Abstract

Secretion in blowfly salivary glands is induced by the neurohormone serotonin and powered by a vacuolar-type H(+)-ATPase (V-ATPase) located in the apical membrane of the secretory cells. We have established a microfluorometric method for analysing pH changes at the luminal surface of the secretory epithelial cells by using the fluorescent dye 5-N-hexadecanoyl-aminofluorescein (HAF). After injection of HAF into the lumen of the tubular salivary gland, the fatty acyl chain of the dye molecule partitions into the outer leaflet of the plasma membrane and its pH-sensitive fluorescent moiety is exposed at the cell surface. Confocal imaging has confirmed that HAF distributes over the entire apical membrane of the secretory cells and remains restricted to this membrane domain. Ratiometric analysis of HAF fluorescence demonstrates that serotonin leads to a reversible dose-dependent acidification at the luminal surface.

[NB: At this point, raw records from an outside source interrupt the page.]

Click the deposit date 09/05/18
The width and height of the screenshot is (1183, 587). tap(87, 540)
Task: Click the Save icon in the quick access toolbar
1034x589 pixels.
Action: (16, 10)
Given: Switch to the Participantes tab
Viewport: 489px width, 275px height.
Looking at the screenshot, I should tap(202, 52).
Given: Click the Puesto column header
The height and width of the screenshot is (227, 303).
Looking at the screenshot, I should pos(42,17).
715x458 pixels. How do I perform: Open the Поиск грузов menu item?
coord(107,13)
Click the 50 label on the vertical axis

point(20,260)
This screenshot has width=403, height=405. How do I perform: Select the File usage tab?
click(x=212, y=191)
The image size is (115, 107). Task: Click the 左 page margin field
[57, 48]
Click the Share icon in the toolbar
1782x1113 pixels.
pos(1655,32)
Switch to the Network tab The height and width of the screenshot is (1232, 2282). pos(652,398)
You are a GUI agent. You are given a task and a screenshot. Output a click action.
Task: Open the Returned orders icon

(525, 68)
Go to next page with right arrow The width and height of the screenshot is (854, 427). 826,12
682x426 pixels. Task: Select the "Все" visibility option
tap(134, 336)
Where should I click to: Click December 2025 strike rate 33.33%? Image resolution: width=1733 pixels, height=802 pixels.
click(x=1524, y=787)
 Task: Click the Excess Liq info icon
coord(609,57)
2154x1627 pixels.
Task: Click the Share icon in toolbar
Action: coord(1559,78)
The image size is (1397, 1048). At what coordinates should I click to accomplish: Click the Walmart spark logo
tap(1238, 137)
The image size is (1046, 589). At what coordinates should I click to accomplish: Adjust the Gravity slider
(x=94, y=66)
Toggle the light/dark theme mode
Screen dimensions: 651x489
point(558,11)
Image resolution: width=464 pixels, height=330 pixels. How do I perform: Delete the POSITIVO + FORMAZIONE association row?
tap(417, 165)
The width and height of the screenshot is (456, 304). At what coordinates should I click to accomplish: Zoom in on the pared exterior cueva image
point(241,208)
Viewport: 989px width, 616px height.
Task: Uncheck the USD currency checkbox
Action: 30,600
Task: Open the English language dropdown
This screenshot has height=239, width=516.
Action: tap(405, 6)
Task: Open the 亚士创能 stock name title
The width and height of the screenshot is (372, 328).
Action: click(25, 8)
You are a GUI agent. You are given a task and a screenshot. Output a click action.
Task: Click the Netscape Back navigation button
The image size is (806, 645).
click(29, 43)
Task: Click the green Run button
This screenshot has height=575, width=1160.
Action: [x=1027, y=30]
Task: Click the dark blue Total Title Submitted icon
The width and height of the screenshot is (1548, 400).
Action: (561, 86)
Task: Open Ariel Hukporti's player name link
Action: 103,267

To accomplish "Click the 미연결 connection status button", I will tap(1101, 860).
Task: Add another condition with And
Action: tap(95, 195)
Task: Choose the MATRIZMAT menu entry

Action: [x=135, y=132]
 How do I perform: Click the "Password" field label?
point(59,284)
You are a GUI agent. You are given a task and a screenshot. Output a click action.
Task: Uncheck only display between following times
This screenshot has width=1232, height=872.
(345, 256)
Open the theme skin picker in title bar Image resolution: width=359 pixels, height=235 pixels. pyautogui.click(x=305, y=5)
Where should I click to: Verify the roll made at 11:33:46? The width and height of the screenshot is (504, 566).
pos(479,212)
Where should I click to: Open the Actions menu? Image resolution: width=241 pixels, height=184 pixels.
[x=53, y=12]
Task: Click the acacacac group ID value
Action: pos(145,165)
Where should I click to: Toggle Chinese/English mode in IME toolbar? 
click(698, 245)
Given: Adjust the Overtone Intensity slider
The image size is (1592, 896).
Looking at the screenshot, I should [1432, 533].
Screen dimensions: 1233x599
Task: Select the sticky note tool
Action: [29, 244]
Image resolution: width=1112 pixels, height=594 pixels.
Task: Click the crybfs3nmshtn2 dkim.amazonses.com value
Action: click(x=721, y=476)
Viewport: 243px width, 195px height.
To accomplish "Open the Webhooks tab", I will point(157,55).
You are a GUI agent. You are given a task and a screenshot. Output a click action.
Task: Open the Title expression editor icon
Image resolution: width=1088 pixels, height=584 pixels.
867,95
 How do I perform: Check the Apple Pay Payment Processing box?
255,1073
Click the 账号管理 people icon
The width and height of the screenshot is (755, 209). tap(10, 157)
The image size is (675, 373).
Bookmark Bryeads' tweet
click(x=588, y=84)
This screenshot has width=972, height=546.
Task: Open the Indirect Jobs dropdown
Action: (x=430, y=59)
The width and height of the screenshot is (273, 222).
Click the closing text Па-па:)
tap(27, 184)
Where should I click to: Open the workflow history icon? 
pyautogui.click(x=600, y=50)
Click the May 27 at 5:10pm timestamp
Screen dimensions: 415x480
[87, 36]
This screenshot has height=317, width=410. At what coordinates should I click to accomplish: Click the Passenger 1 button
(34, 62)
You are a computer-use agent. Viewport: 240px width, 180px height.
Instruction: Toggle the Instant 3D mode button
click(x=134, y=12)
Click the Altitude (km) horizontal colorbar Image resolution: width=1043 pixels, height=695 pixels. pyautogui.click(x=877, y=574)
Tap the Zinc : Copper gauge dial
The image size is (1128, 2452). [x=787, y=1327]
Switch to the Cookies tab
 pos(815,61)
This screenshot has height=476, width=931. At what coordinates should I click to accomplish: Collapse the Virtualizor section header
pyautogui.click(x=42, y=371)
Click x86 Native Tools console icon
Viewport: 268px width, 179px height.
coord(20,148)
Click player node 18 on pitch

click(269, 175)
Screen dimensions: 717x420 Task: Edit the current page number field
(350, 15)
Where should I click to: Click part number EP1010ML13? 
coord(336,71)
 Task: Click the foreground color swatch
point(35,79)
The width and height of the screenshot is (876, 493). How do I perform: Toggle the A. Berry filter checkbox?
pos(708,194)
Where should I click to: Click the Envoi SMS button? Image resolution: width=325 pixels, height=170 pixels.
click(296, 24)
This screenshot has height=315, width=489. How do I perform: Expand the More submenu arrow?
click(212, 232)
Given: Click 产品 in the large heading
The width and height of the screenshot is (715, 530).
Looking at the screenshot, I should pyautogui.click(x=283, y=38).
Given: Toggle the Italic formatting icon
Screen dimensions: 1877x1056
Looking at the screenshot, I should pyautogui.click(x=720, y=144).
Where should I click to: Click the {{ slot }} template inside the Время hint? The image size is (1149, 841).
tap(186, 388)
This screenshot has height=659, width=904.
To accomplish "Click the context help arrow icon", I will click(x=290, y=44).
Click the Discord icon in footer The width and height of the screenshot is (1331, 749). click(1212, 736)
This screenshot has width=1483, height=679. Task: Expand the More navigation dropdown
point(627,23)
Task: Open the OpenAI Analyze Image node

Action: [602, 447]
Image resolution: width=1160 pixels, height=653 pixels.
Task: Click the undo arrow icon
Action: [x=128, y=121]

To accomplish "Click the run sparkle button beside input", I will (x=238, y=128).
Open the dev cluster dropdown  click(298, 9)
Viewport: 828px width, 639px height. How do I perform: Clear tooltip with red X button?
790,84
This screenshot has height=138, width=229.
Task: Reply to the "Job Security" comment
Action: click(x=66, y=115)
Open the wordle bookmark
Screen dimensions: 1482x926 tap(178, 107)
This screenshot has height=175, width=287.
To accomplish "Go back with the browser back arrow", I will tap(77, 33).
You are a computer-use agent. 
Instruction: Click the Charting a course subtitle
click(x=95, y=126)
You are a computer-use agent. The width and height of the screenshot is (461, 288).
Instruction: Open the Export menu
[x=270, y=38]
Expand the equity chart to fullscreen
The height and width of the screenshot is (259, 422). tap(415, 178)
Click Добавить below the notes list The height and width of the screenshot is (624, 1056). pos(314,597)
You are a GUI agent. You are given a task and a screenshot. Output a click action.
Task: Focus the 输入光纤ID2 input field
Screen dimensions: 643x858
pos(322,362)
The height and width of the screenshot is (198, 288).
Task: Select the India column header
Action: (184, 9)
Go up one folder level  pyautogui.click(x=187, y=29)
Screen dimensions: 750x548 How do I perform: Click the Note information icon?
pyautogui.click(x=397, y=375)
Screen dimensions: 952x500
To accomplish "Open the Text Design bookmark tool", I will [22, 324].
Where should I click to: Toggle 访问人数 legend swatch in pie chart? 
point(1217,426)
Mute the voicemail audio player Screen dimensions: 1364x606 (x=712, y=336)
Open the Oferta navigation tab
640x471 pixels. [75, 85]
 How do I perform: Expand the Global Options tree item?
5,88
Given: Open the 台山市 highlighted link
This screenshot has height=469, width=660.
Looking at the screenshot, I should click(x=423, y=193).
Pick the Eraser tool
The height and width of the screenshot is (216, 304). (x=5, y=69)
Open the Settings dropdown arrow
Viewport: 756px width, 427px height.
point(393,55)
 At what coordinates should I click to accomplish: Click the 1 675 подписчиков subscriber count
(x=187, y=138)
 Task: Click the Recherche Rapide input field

Inhibition by concanamycin A confirms that the serotonin-induced acidification at the luminal surface is due to H(+) transport across the apical membrane via V-ATPase. Measurements with pH-sensitive microelectrodes corroborate a serotonin-induced luminal acidification and demonstrate that luminal pH decreases by about 0.4 pH units at saturating serotonin concentrations. We conclude that ratiometric measurements of HAF fluorescence provide an elegant method for monitoring V-ATPase-dependent H(+) transport in the blowfly salivary gland in vivo and for analysing the spatiotemporal pattern of pH changes at the luminal surface.